#### What you need to do
[A] Answer these questions using the passage on Trump's school safety remarks, one answer per line, marked the same way:
(i) Whom did Trump say he plans to meet within the coming weeks?
(ii) What position does Paul Gionfriddo hold?
(iii) What role does Ron Honberg have at the National Alliance on Mental Illness?
[B] List every person or figure the passage on Trump's school safety remarks says young people should turn to if they need help.
[C] Write out the passage on Trump's school safety remarks word for word, from "Trump also urged" up to and including "discuss school safety.".

#### Text passage

◇ ◇ ◇ ◇


    During an address to the nation on Thursday, Trump said, "It is not enough to simply take actions that make us feel like we are making a difference," adding, "We must actually make that difference." He continued, "We are committed to working with state and local leaders to help secure our schools and tackle the difficult issue of mental health."

    Trump also urged young U.S. residents to seek help if needed. He said, "I want you to know that you are never alone, and you never will be," adding, "If you need help, turn to a teacher, a family member, a local police officer, or a faith leader."

    Trump said he plans to meet with state attorneys general and governors within the coming weeks to discuss school safety.

    Some advocates caution against tying mental health to gun violence

    Some advocates criticized Trump for linking mental health with gun violence, saying it reinforces a negative stigma. For instance, Paul Gionfriddo, president and CEO of Mental Health America, said linking mental health with violence can "frighte[n]" individuals with mental illnesses and deter them from seeking treatment.

    Ron Honberg, a senior policy adviser at the National Alliance on Mental Illness, said while some mental illnesses have been linked to violent behavior, many other factors also can contribute to such actions. For instance, he said, "Untreated psychosis may be one, but there are definitely other factors." Honberg continued, "It feels like mental illness is being used as a political football to deflect attention away from some other important issues, like whether we need sensible gun control laws in this country."

◇ ◇ ◇ ◇

#### Dataset
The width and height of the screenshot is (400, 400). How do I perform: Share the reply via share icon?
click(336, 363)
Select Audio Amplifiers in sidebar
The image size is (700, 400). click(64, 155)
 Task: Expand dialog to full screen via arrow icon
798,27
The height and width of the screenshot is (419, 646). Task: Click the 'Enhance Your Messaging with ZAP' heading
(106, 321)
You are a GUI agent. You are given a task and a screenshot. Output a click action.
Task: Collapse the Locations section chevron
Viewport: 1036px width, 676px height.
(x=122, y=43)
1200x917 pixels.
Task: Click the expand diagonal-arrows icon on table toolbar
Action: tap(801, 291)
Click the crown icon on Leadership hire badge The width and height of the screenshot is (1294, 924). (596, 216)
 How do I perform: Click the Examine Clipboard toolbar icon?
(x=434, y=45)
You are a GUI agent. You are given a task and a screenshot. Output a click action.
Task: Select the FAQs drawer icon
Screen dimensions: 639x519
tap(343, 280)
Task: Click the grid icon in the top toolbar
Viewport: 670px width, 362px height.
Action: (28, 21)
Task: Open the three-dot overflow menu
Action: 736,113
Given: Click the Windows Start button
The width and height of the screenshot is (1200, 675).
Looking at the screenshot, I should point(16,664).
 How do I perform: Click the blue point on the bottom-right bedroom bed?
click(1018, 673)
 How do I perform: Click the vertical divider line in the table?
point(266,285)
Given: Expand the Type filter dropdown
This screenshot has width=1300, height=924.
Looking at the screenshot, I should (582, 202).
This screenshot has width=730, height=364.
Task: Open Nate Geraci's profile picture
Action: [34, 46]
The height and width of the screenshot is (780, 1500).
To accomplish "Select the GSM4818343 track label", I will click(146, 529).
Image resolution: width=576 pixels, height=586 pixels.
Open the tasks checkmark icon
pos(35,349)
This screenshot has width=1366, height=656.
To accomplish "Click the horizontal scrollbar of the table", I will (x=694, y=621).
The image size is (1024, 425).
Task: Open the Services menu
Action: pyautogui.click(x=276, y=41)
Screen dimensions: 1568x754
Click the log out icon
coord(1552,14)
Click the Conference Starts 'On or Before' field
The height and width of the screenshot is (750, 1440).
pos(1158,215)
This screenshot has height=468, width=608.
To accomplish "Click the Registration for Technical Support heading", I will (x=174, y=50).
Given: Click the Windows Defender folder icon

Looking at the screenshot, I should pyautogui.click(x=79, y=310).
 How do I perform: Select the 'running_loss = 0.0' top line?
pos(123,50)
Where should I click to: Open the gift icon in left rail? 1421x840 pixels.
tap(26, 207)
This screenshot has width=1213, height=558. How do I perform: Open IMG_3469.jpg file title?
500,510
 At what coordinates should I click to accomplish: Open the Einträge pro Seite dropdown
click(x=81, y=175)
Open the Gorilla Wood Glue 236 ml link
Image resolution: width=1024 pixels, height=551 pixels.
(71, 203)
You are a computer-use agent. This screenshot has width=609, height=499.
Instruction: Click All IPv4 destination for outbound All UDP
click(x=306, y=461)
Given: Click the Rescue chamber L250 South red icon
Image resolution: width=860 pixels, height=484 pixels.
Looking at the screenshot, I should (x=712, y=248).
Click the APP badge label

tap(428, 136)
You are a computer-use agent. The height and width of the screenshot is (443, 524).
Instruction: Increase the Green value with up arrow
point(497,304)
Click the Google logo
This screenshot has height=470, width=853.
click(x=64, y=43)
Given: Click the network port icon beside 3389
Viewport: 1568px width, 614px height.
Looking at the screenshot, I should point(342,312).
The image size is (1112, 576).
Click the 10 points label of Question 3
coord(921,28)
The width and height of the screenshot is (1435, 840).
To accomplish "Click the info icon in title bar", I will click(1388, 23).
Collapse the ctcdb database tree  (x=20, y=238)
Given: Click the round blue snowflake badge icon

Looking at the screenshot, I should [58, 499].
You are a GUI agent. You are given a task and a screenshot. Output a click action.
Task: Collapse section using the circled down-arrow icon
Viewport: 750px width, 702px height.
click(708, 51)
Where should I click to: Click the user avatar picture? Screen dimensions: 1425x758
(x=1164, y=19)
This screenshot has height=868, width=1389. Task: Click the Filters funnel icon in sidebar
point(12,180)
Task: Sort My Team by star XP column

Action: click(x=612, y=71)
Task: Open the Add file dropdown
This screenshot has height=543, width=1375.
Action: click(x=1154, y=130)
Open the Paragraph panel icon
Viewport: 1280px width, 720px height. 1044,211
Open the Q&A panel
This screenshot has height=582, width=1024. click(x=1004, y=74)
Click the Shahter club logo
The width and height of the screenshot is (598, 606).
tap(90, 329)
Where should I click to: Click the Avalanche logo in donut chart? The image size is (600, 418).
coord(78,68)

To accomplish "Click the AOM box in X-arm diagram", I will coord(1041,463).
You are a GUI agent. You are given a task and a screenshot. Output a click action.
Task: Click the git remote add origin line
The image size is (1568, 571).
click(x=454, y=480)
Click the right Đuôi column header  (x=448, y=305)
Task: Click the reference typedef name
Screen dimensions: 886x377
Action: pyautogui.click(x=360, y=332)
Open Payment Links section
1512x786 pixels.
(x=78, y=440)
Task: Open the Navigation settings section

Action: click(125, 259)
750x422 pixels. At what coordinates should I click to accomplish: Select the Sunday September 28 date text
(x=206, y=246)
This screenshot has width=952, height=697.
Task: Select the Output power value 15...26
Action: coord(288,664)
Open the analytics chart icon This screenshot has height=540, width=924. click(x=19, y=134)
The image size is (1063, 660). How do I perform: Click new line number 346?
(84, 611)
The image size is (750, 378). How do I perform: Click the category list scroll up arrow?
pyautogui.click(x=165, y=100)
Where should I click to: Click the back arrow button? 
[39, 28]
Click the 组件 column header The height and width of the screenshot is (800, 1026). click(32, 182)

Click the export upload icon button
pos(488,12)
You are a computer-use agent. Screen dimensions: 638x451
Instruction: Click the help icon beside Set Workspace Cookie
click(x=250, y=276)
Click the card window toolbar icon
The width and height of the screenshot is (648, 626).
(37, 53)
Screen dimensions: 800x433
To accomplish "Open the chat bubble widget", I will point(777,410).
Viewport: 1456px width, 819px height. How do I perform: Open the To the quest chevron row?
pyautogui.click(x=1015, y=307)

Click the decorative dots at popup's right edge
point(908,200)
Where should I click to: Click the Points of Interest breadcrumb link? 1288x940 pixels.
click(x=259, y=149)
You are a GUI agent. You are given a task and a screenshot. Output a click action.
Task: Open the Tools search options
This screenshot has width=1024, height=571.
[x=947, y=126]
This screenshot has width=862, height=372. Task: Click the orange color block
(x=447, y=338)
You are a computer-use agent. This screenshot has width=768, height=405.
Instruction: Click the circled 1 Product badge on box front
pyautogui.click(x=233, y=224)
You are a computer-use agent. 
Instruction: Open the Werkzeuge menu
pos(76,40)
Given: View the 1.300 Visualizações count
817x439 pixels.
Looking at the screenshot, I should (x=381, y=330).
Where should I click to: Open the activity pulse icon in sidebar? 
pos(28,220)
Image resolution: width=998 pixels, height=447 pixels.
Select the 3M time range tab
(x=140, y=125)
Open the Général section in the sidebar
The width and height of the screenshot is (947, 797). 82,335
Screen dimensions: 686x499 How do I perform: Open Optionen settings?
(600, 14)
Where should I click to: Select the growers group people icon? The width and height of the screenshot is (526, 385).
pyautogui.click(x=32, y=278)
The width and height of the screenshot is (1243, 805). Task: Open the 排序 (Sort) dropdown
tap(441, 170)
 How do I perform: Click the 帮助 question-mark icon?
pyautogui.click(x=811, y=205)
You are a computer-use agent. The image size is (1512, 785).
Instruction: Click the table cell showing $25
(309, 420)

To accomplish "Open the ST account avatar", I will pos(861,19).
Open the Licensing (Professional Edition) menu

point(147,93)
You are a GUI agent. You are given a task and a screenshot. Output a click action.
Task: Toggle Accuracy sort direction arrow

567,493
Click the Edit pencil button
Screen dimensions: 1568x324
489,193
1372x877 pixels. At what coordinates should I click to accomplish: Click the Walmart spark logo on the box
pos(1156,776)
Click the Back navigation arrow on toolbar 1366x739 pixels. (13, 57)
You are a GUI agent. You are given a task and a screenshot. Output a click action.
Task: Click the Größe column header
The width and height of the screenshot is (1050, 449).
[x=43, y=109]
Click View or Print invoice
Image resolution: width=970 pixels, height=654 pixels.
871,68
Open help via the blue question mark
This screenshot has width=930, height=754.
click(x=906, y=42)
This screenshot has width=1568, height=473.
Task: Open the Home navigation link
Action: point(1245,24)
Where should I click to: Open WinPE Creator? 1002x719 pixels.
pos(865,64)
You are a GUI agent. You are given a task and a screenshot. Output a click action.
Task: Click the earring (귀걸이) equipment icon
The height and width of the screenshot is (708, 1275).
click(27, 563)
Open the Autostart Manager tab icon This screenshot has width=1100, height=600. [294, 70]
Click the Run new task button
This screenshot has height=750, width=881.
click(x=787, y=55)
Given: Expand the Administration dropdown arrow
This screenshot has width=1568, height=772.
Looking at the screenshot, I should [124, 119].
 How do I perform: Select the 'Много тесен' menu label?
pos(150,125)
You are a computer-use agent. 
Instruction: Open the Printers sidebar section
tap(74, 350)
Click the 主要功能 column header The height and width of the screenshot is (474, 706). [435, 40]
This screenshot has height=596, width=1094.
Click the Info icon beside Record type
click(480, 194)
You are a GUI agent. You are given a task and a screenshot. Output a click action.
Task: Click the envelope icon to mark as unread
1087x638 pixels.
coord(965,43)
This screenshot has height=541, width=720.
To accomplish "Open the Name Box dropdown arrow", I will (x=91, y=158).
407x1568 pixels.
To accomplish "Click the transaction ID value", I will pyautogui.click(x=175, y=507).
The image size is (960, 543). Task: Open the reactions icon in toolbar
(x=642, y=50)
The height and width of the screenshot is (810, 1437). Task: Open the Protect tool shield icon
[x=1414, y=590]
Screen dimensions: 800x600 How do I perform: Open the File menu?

◇ ◇ ◇ ◇

#### Solutions in order
[A]
(i) State attorneys general and governors
(ii) President and CEO of Mental Health America
(iii) Senior policy adviser

[B]
- A teacher
- A family member
- A local police officer
- A faith leader

[C]
Trump also urged young U.S. residents to seek help if needed. He said, "I want you to know that you are never alone, and you never will be," adding, "If you need help, turn to a teacher, a family member, a local police officer, or a faith leader."

    Trump said he plans to meet with state attorneys general and governors within the coming weeks to discuss school safety.